In the continuing battle against lung cancer, computed tomography (CT) scanning has been found to increase the detection rate of pulmonary nodules.1
Much work has been done to develop computer assisted diagnosis and detection (CAD) systems for pulmonary nodules in CT. We hypothesize that we can also reduce the uncertainty of the radiologist in identifying suspicious pulmonary nodules by providing a visual comparison of a given nodule to a collection of similar nodules of known pathology. To eventually test this hypothesis we first need to develop a content-based image retrieval (CBIR) system for pulmonary nodules in CT. The human observer (radiologist) manually (or semi-automatically or automatically) segments a nodule from a clinical case. The system computes a set of quantitative descriptors for that nodule (our current work focuses on texture-based descriptors) and compares those descriptors to the descriptors of known nodules. The underlying assertion is that if a known malignant nodule has certain computable features, then unknown nodules with similar computable features would be malignant.
Simply put, our system provides a way of performing a “look-up” on a query image to return similar images from a collection. Much research is being done to see which methods of comparing and retrieving similar images are best. For a detailed description of CBIR systems for the medical field, we suggest the review by Muller et al.2
Our work compares three different sets of texture feature descriptors to determine which one has the best precision in retrieving similar nodules.
There are generally two types of medical CBIR systems: (1) those that retrieve entire anatomic structures, and (2) those that retrieve abnormalities or pathologies within an anatomical structure. The latter problem is more complex than the former, but more useful for CAD. Thus we have focused our efforts on images of pulmonary nodules, rather than images of the entire lung.

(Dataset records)

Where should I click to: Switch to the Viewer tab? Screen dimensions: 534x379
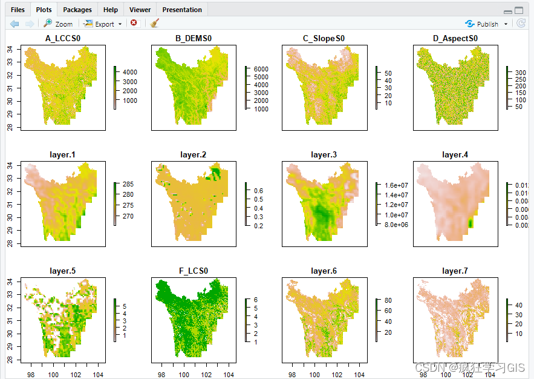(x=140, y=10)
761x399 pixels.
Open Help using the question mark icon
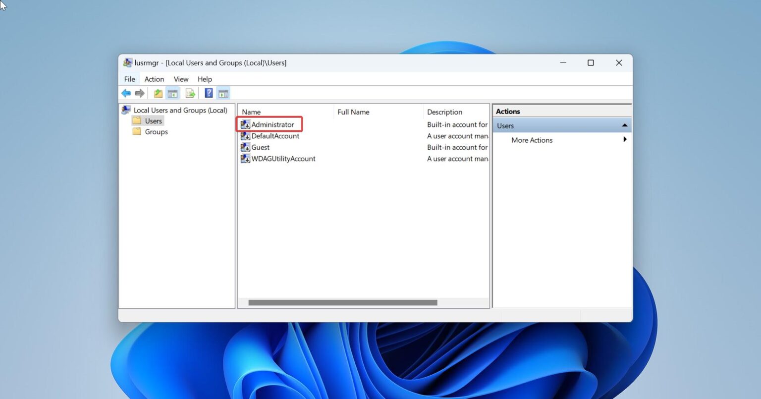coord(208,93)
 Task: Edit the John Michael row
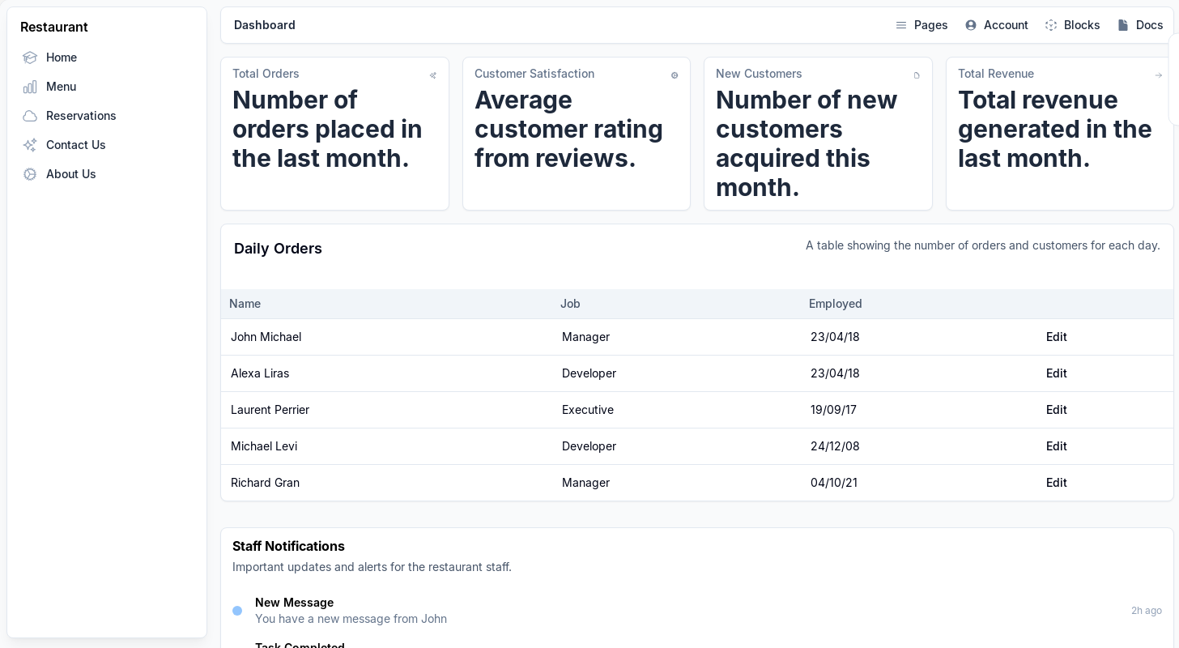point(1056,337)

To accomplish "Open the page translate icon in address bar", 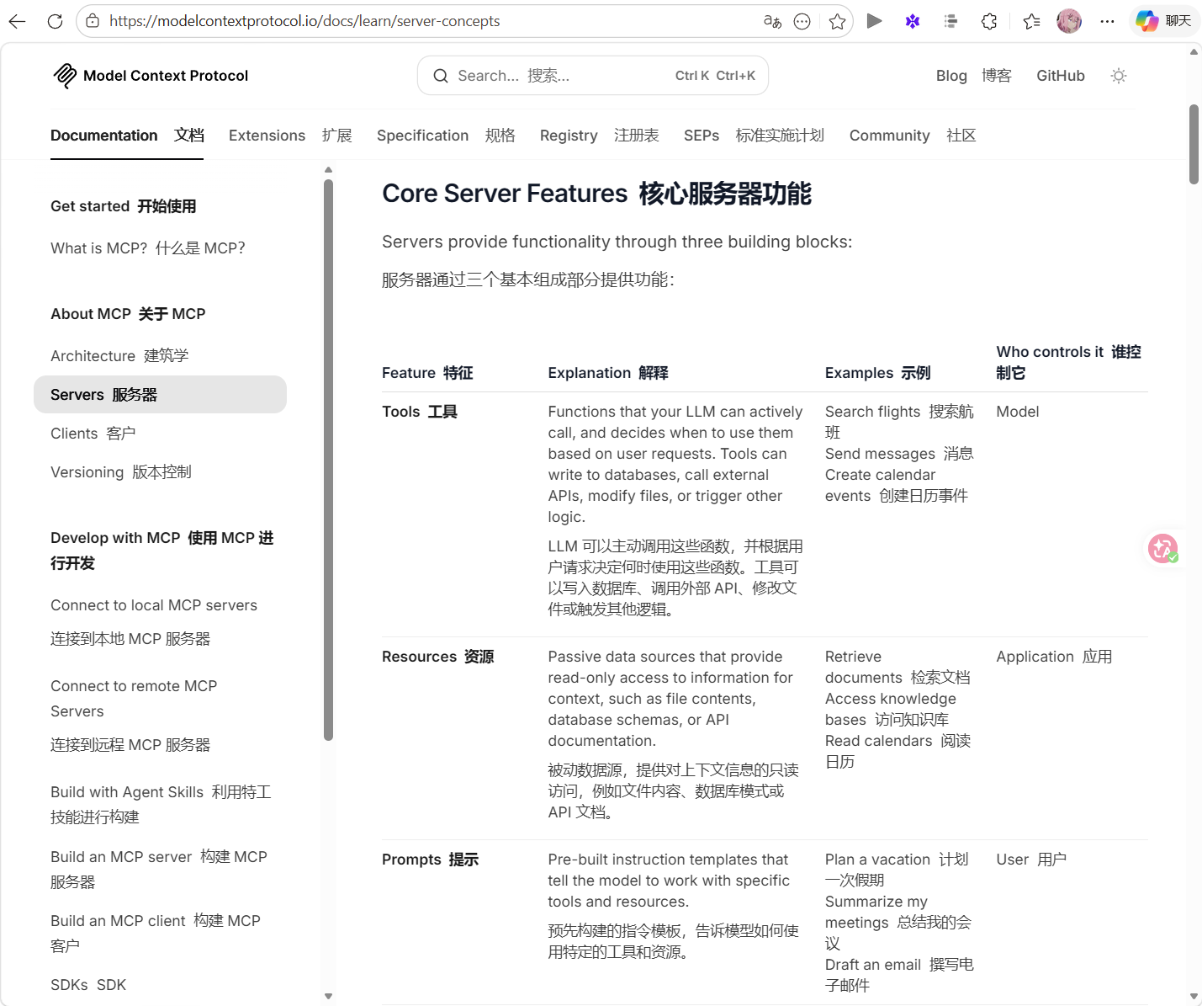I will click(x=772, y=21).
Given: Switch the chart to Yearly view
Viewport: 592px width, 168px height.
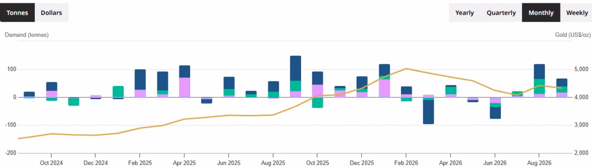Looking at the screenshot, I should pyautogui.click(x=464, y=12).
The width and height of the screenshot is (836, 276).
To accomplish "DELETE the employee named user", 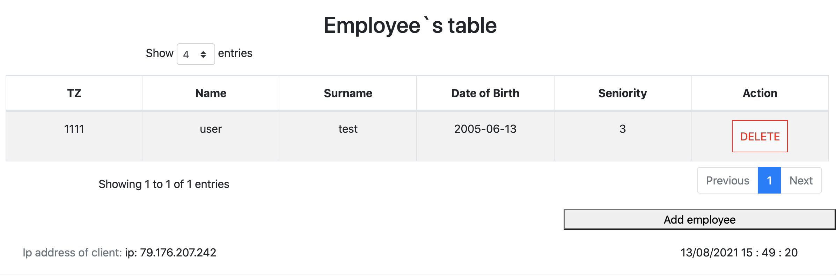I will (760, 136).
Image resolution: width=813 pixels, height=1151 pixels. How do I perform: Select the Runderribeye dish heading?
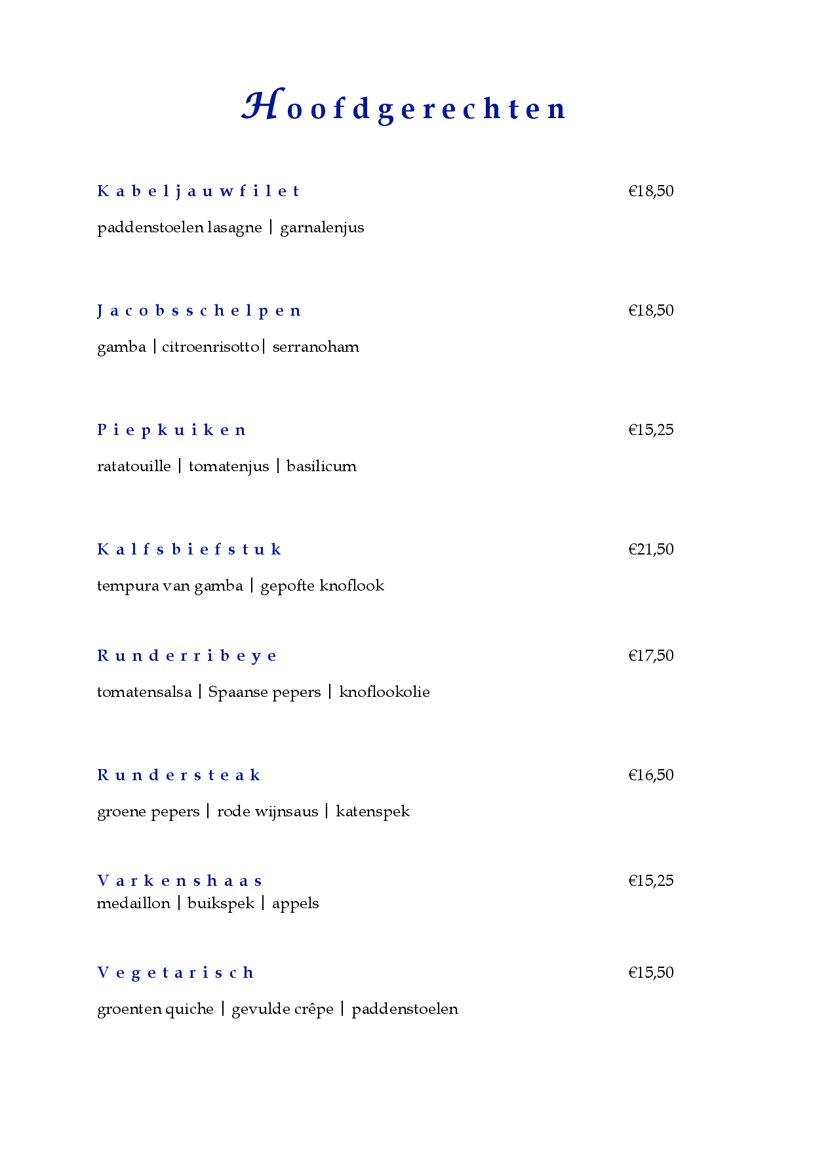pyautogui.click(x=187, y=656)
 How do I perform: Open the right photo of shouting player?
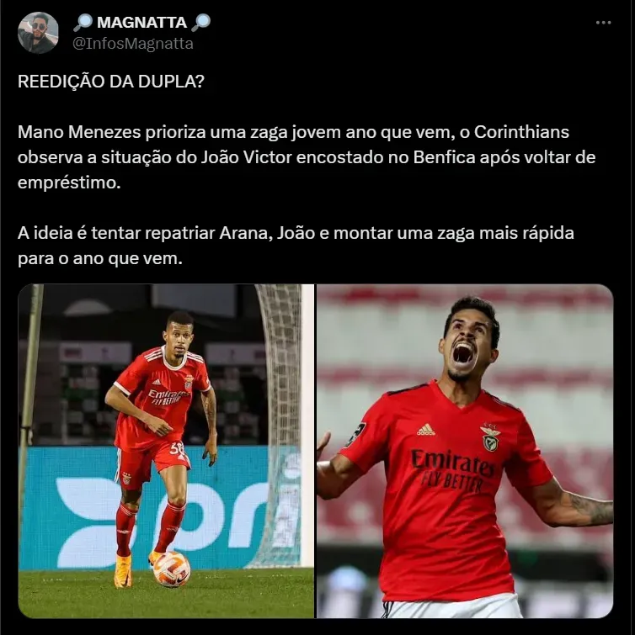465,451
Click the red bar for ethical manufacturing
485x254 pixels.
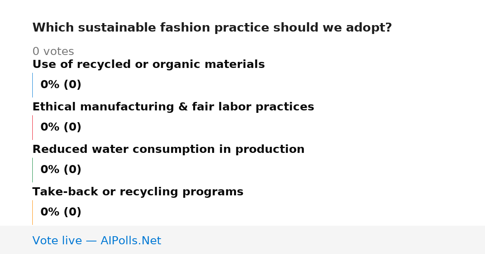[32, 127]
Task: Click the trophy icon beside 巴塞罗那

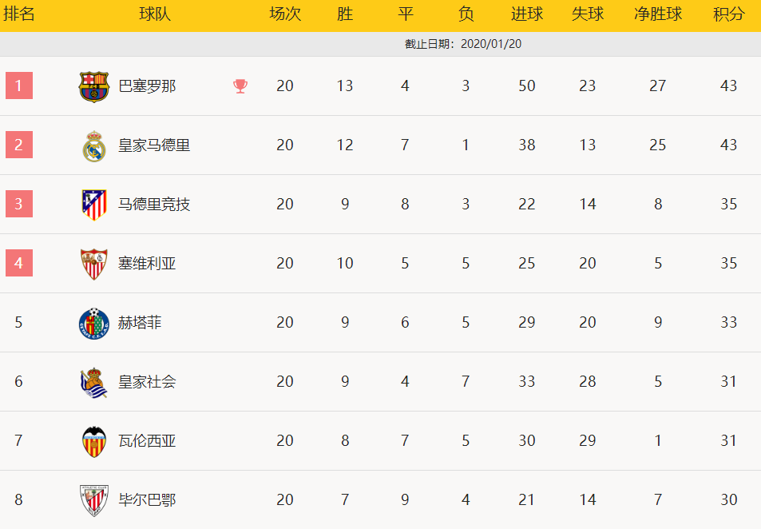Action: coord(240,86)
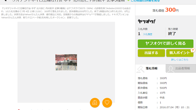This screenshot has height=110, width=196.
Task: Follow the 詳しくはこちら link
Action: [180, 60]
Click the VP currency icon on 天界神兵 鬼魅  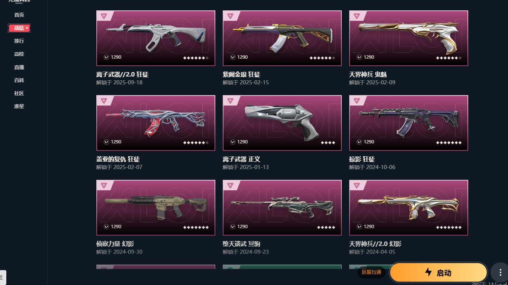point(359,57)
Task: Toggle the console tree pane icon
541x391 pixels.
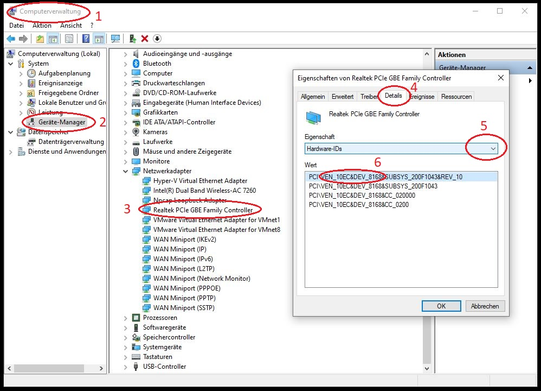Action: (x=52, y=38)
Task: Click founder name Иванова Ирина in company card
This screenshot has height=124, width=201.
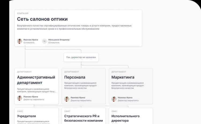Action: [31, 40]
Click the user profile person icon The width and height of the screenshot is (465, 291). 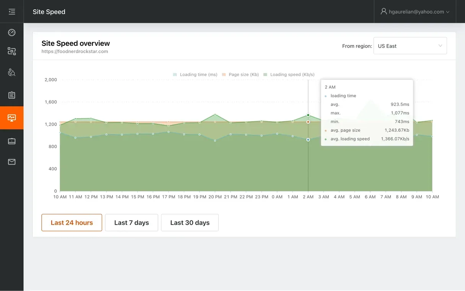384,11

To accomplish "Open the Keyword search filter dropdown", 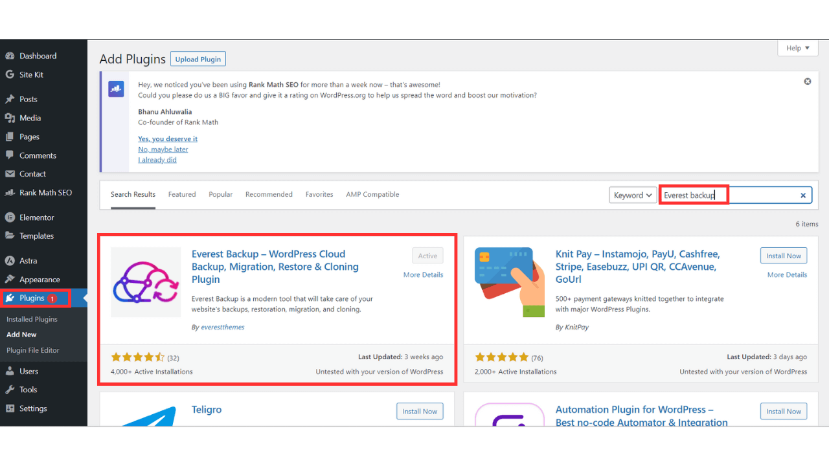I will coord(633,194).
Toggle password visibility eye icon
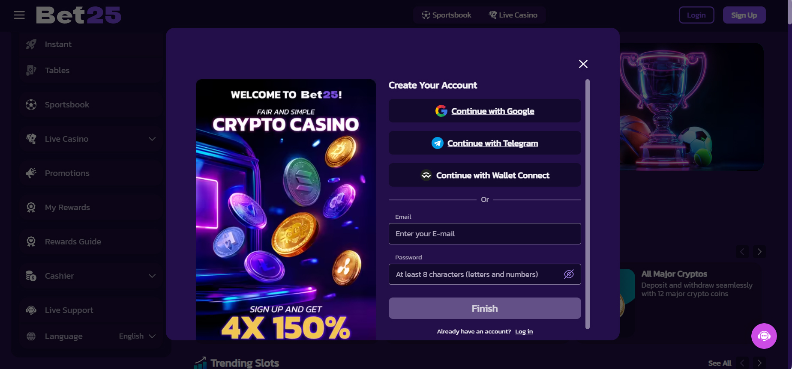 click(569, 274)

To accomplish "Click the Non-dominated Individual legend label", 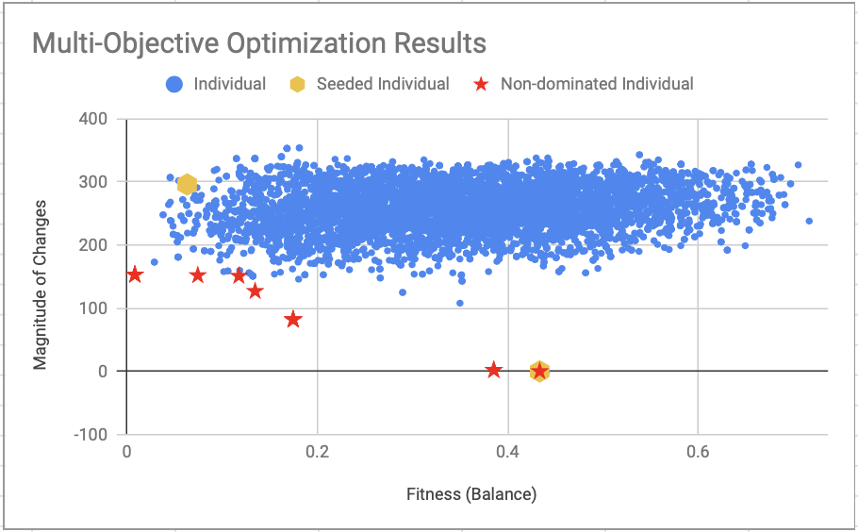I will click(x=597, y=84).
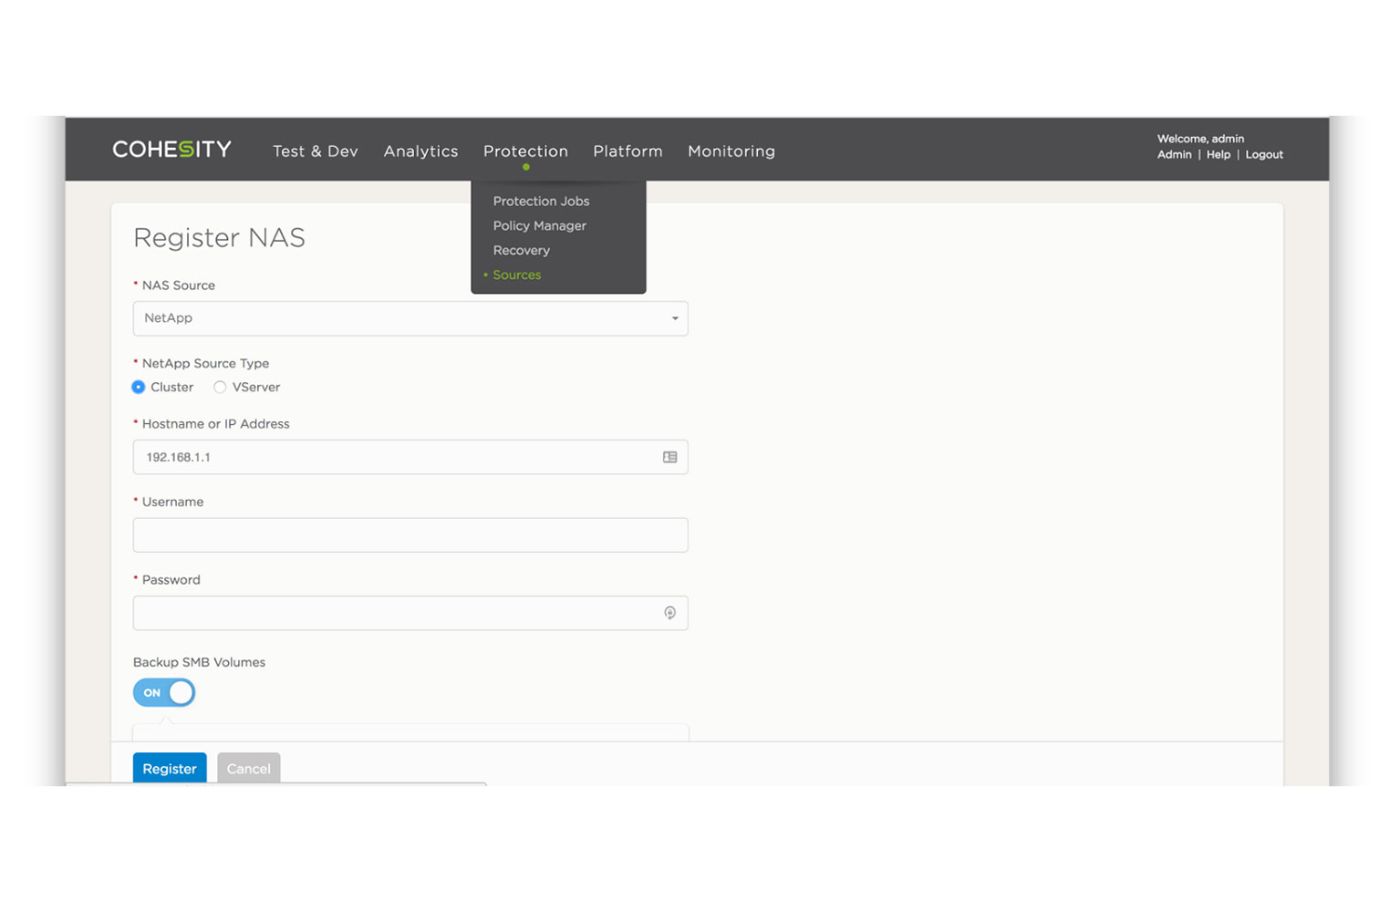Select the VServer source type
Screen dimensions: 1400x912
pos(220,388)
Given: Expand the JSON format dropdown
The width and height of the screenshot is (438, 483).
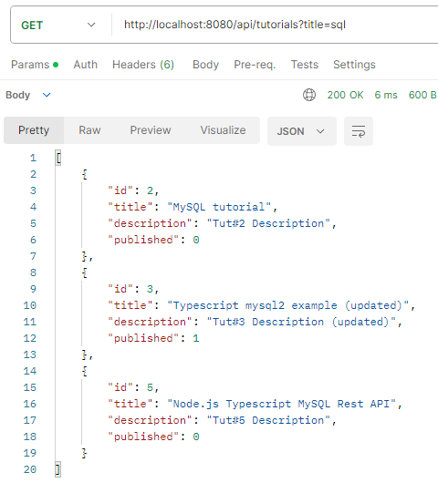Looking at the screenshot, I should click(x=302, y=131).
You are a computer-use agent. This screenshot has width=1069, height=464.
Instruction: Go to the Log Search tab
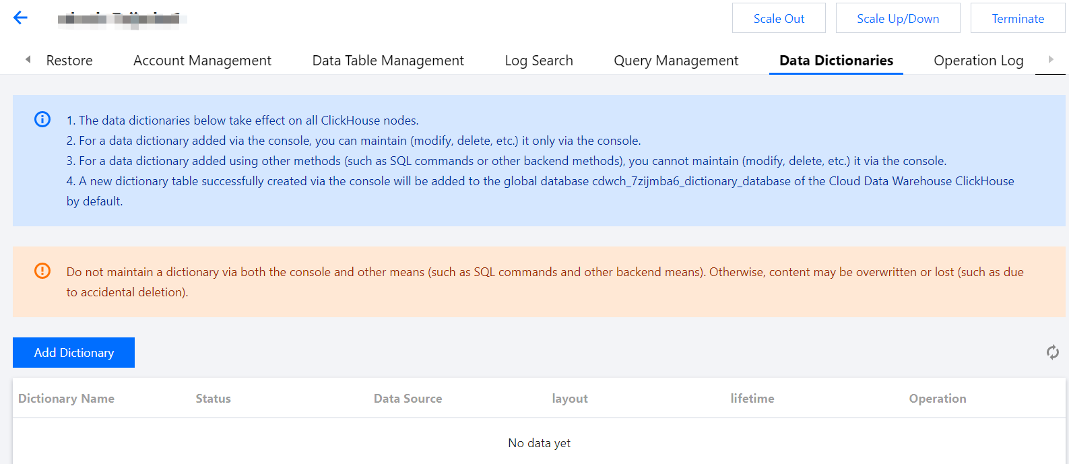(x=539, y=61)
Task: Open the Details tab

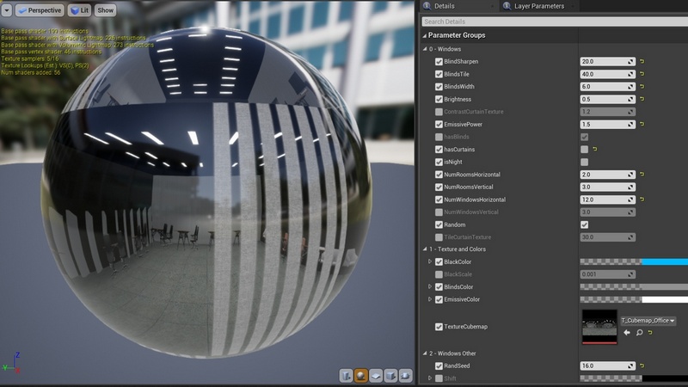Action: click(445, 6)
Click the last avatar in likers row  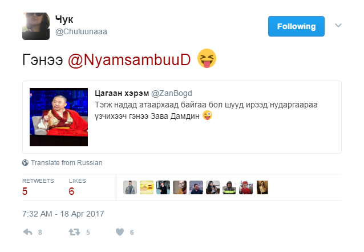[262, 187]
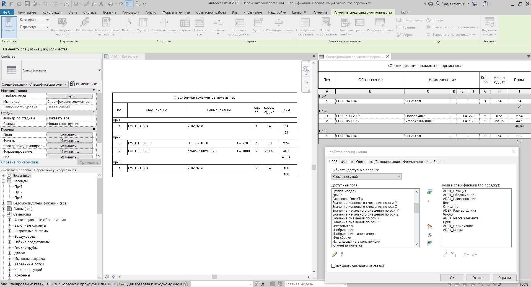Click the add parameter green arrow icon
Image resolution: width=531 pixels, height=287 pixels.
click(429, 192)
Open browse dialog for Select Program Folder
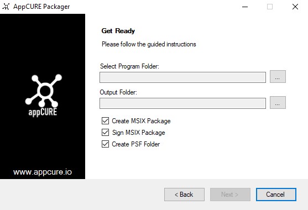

What this task involves:
Turn the paragraph of the lung nodule passage that begins "There are generally two types" into a short list that keeps its main facts.

Solved problem:
- Medical CBIR systems generally come in two types: those that retrieve entire anatomic structures, and those that retrieve abnormalities or pathologies within an anatomical structure.
- The second type is the more complex problem, but it is more useful for CAD.
- For that reason, the work focuses on images of pulmonary nodules instead of images of the entire lung.